Zinc finger E‐box binding homeobox 1 antisense 1 (ZEB1‐AS1) inhibited high glucose (HG)‐induced fibrosis of human cardiac fibroblasts (HCFs) by upregulating sirtuin 1 (SIRT1). The expression of SIRT1 was knocked down on the basis of ZEB1‐AS1 overexpression in HCFs. (a) SIRT1 expression was assessed by western blot. (b) Cell viability was detected by cell counting kit‐8. (c) The migration of cells was detected by scratch test. (d) Collagen I, collagen III, α‐smooth muscle actin (α‐SMA) and fibronectin levels were determined using western blot. The cell experiment was independently repeated three times, and data are expressed as mean ± standard deviation. The one‐way anova was used for multigroup data comparisons, followed by Tukey's test. *P < 0.05, **P < 0.01. NC, negative control; oe, overexpression; sh, short hairpin.

Figure 5

Zinc finger E‐box binding homeobox 1 antisense 1 (ZEB1‐AS1) deacetylated Yes‐associated protein (YAP) by upregulating sirtuin 1 (SIRT1). The binding of (a) SIRT1 and YAP, and (b) YAP acetylation level were detected using co‐immunoprecipitation (IP). The cell experiment was independently three times. IgG, immunoglobulin G; NC, negative control; oe, overexpression; sh, short hairpin.

Figure 6

Zinc finger E‐box binding homeobox 1 antisense 1 (ZEB1‐AS1) repressed high glucose (HG)‐induced fibrosis of human cardiac fibroblasts (HCFs) through sirtuin 1 (SIRT1)‐mediated Yes‐associated protein (YAP) deacetylation. HCFs were treated with 400 nmol/L trichostatin A (TSA) on the basis of ZEB1‐AS1 overexpression for 24 h. (a) The expression of SIRT1 was determined using western blot. (b) The YAP acetylation level was detected using co‐immunoprecipitation. (c) Cell viability was detected using cell counting kit‐8. (d) The migration of cells was detected by scratch test. (e) Collagen I, collagen III, α‐smooth muscle actin (α‐SMA) and fibronectin levels were determined using western blot. The cell experiment was repeated independently thrice, and data are expressed as mean ± standard deviation.
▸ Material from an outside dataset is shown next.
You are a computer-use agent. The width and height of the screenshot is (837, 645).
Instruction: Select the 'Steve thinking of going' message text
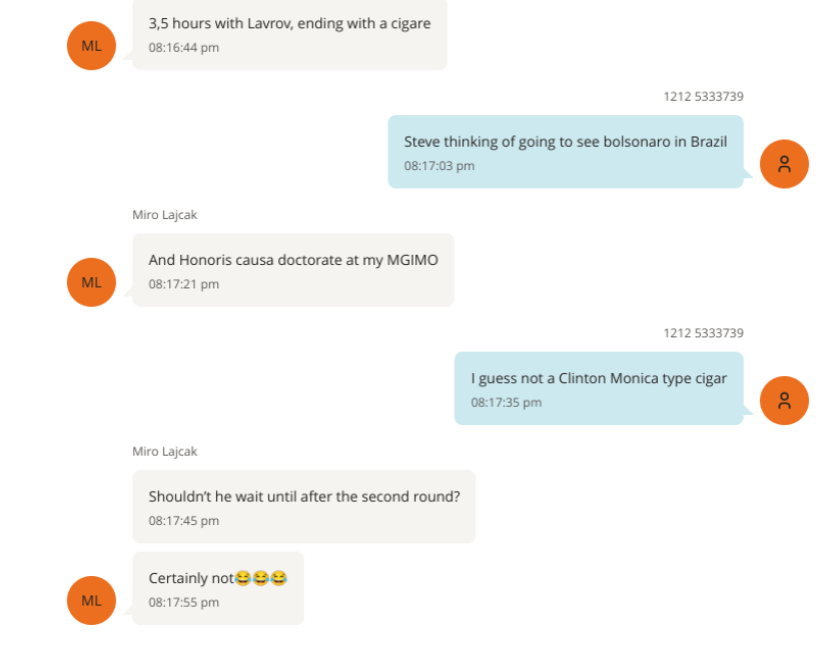tap(565, 141)
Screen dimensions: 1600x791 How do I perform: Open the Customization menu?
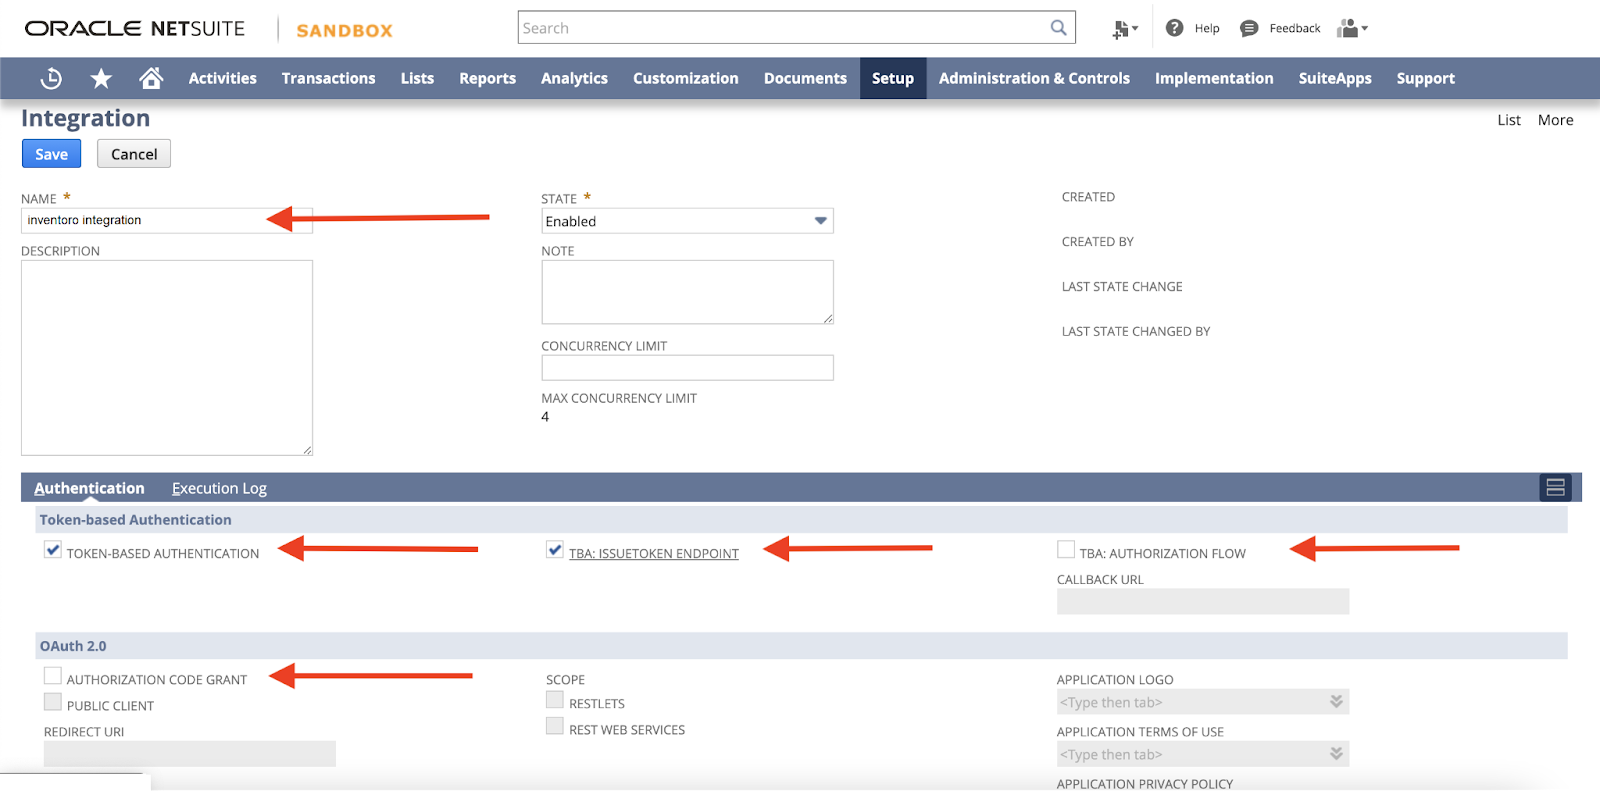click(685, 78)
The one‐way anova was employed for multigroup data comparisons, followed by Tukey's test. *P < 0.05, **P < 0.01. DMSO, dimethyl sulfoxide; oe, overexpression.

Figure 7

Overexpression of zinc finger E‐box binding homeobox 1 antisense 1 (ZEB1‐AS1) improved myocardial fibrosis in diabetic mice. Diabetic mice were induced by intraperitoneal administration with 50 mg/kg/day streptozotocin. (a, b) ZEB1‐AS1 and microribonucleic acid (miR)‐181c‐5p expression patterns were determined using reverse transcription quantitative polymerase chain reaction. (c) SIRT1 expression was assessed by western blot. (d, e) Myocardial morphology and collagen deposition were observed by hematoxylin–eosin and Masson trichrome staining. (f) Collagen I, collagen III, α‐smooth muscle actin (α‐SMA) and fibronectin protein levels in myocardial tissues were determined by western blot, n = 6. Data are expressed as mean ± standard deviation. One‐way anova was employed for multigroup data comparisons, followed by Tukey's test. *P < 0.05, **P < 0.01. DM, diabetic mouse model; lncRNA, long non‐coding ribonucleic acid; NC, negative control; oe, overexpression.